Solved – Deep Neural Networks: AUCROC Values Consistently = 0.5 even though RMS Error on Test Set ~10%

neural networksroc

I am new to Neural Networks and but I have built a multi-classifier using the FANN neural network package.

My multi-classifier, regardless of the network hyperparameters, consistently gives an error around 10% (it changes based on the network configuration only 2-3 d.p. after the 10%, and these changes are completely undeterministic) on my test set. I am using k-fold cross validation with about 5000 events in total and about 5 folds.

Furthermore, I have built functionality for creating ROC curves, one for each class, assuming if that class' NN output value > some threshold T then it was predicted to be an example of that class and no otherwise. For some reason, I am almost consistently getting 0.5 AUCROC for each class' ROC curve. Sometimes, I get a slightly bigger value for some class with some set of network hyperparameters (never above 0.6 though) but again its undeterministic because if I run the network again with the same hyperparameters I get different AUCROC values for the different classes.

What exactly does this mean?

In obtaining my data, I am applying a pre-selection for obtaining samples (making my total samples go from around 50,000 to 5000) (e.g. dimension x > 5).

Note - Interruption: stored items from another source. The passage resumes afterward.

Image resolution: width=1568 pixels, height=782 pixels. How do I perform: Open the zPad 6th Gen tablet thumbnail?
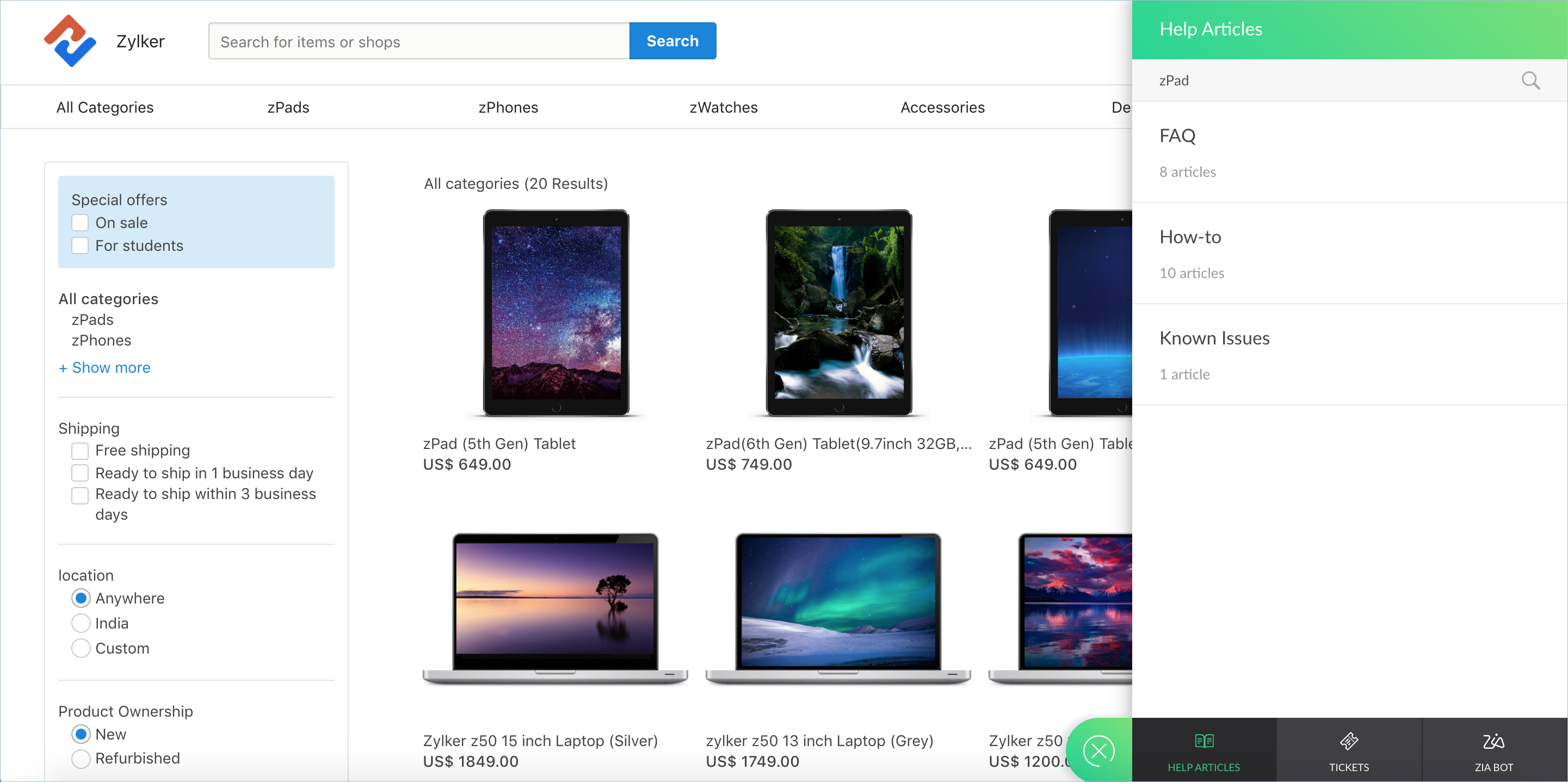[838, 313]
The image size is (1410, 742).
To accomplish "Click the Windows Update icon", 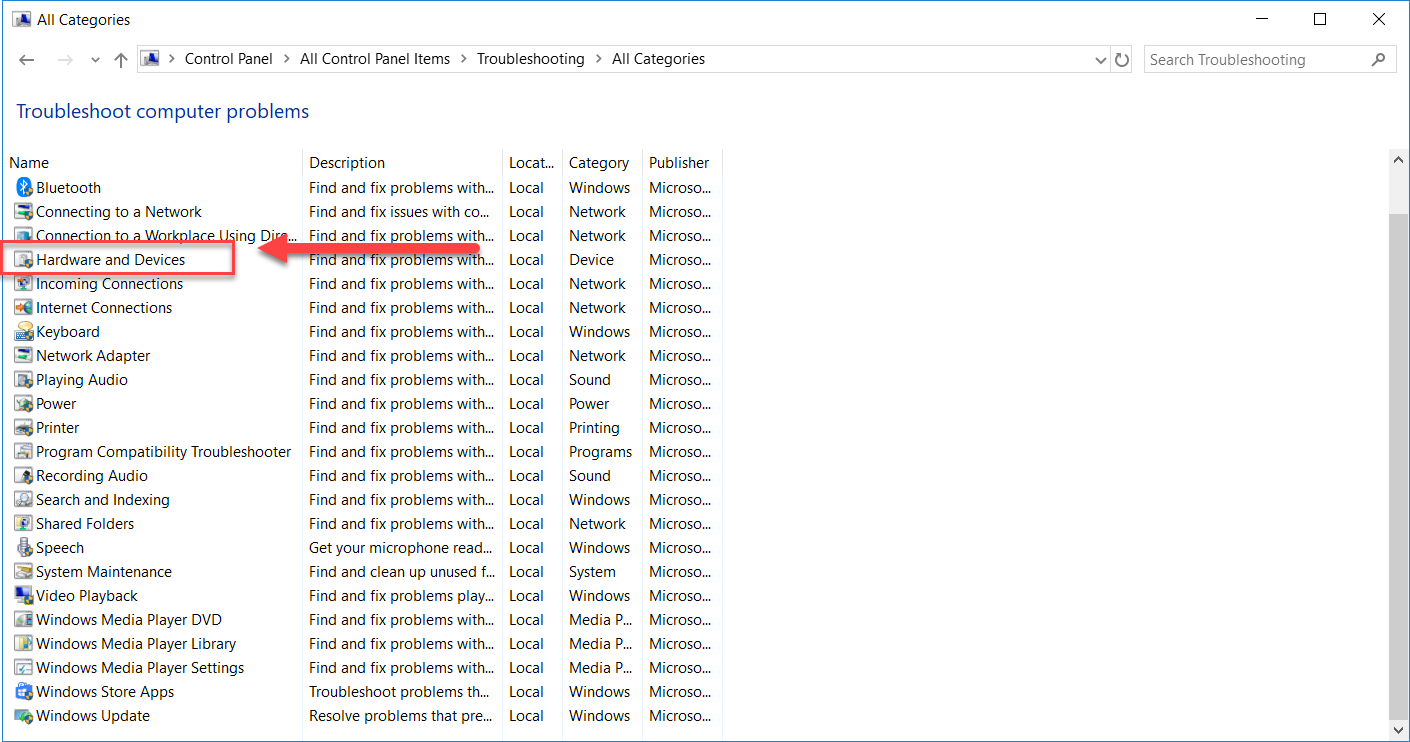I will point(24,715).
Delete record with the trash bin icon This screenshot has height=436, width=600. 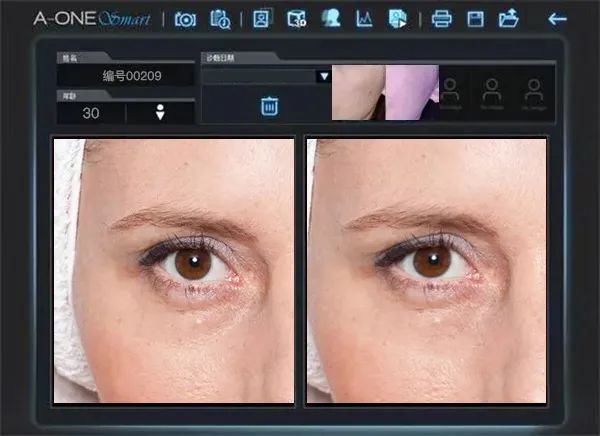click(x=268, y=106)
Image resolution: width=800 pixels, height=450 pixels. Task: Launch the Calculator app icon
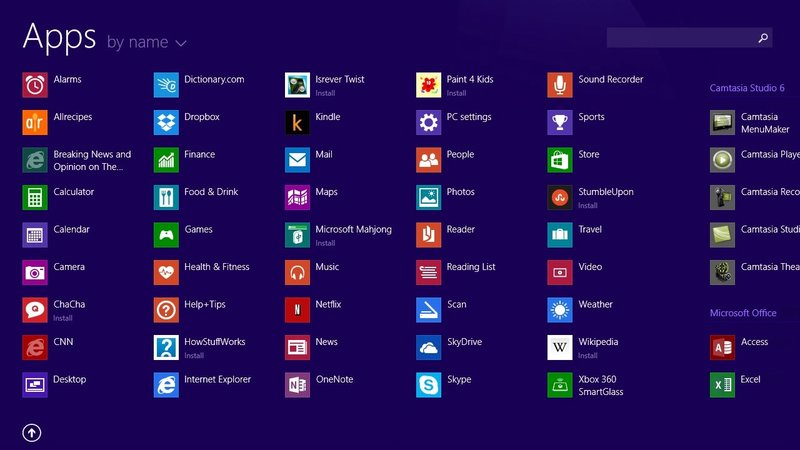[x=35, y=198]
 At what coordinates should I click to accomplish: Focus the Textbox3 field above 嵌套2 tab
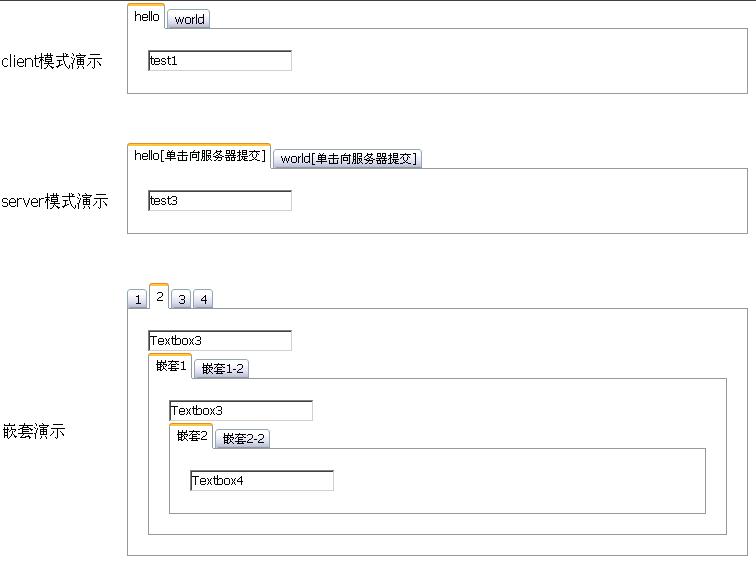click(x=241, y=411)
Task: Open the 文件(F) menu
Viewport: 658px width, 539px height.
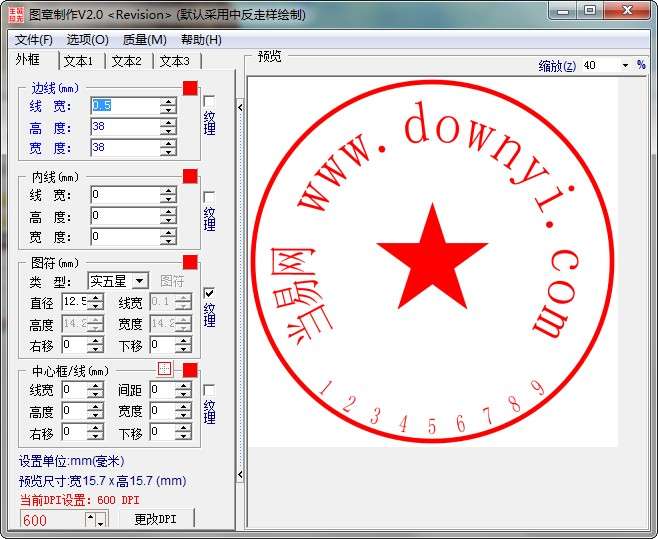Action: 34,40

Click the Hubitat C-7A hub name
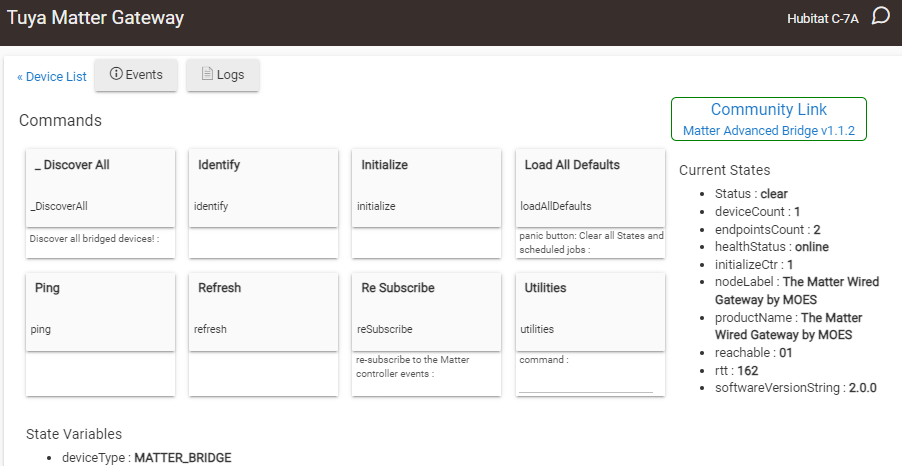[x=823, y=19]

Could it be that the classifier is having trouble classifying samples that pass the preselection?

Thanks.

Best Answer

This is almost certainly because of how you've mis-defined AUROC. Fixing a threshold and then doing performance assessment on the basis of the threshold is an improper scoring method because it only uses partial information about the data. I don't know about multi-class AUROC, but that's the literature you'll want to read to make progress. But methods like cross-entropy and Brier generalize more readily to multi-class cases, so you have options there as well. There are variations of multi-class ROC that are insensitive to class imbalance.

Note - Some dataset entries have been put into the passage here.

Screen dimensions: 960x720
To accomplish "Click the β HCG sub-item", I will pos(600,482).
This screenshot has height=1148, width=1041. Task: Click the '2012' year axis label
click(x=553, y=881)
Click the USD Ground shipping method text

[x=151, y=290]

Proper vs improper scoring rules are discussed all over our archives, so you can find those discussions using the [search] feature. Frank Harrell's posts are particularly good. You should always use full information about model outputs, i.e. do not threshold the model outputs. Thresholds create vexing scenarios where the decision rule $\hat{y}>0.5$ treats $\hat{y_1}=0.99$ the same as $\hat{y_2}=0.51$ even though the model is very obviously much more confident about the first instance.